__Entries supplied__.
━━━━━━━━━━━━━━━━

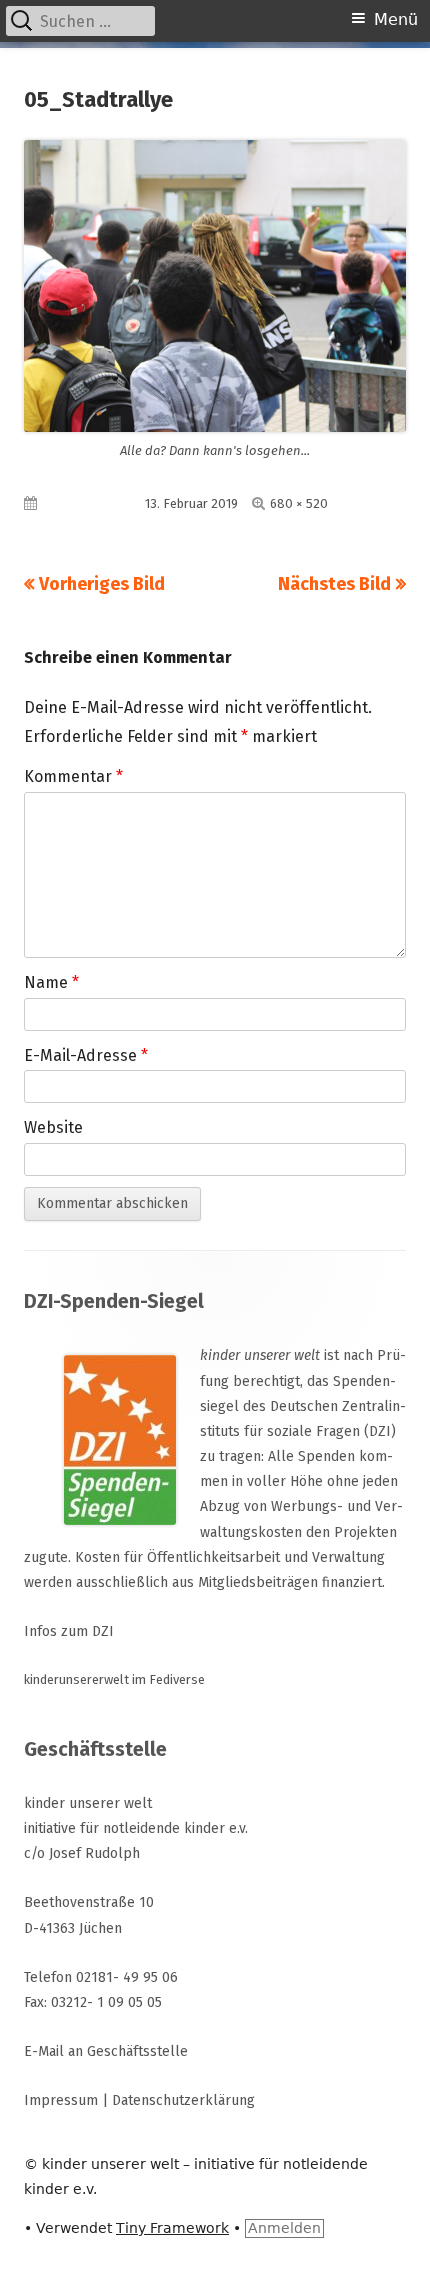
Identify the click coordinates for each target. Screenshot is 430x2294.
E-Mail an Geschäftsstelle (106, 2051)
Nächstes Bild (334, 584)
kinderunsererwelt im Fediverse (114, 1679)
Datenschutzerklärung (183, 2100)
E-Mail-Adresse (86, 1055)
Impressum (61, 2100)
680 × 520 (299, 503)
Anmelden (284, 2228)
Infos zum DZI (69, 1631)
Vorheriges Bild (102, 584)
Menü (396, 19)
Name (51, 982)
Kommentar (73, 776)
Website (53, 1127)
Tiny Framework (172, 2228)
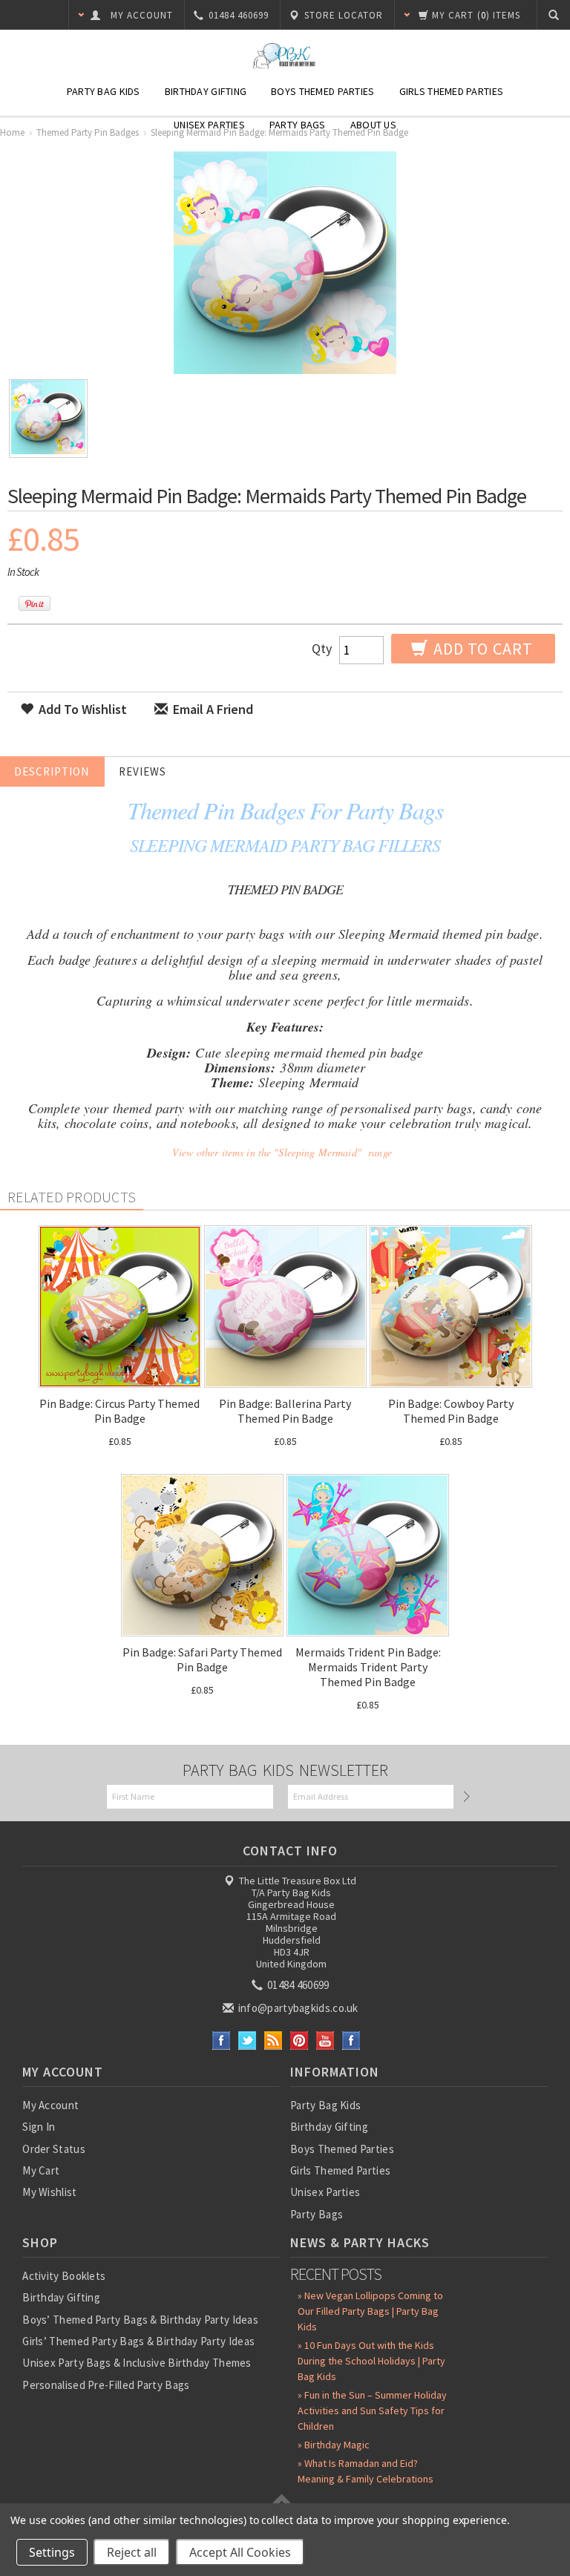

━━━━━━━━━━━━━━━━

__What is required__. Make an exact copy of the lines from the one holding "680 × 520 (299, 503)" through the end of the material, both ends included, and keep the pictures out of it.

__Task answer__.
680 × 520 (299, 503)
Anmelden (284, 2228)
Infos zum DZI (69, 1631)
Vorheriges Bild (102, 584)
Menü (396, 19)
Name (51, 982)
Kommentar (73, 776)
Website (53, 1127)
Tiny Framework (172, 2228)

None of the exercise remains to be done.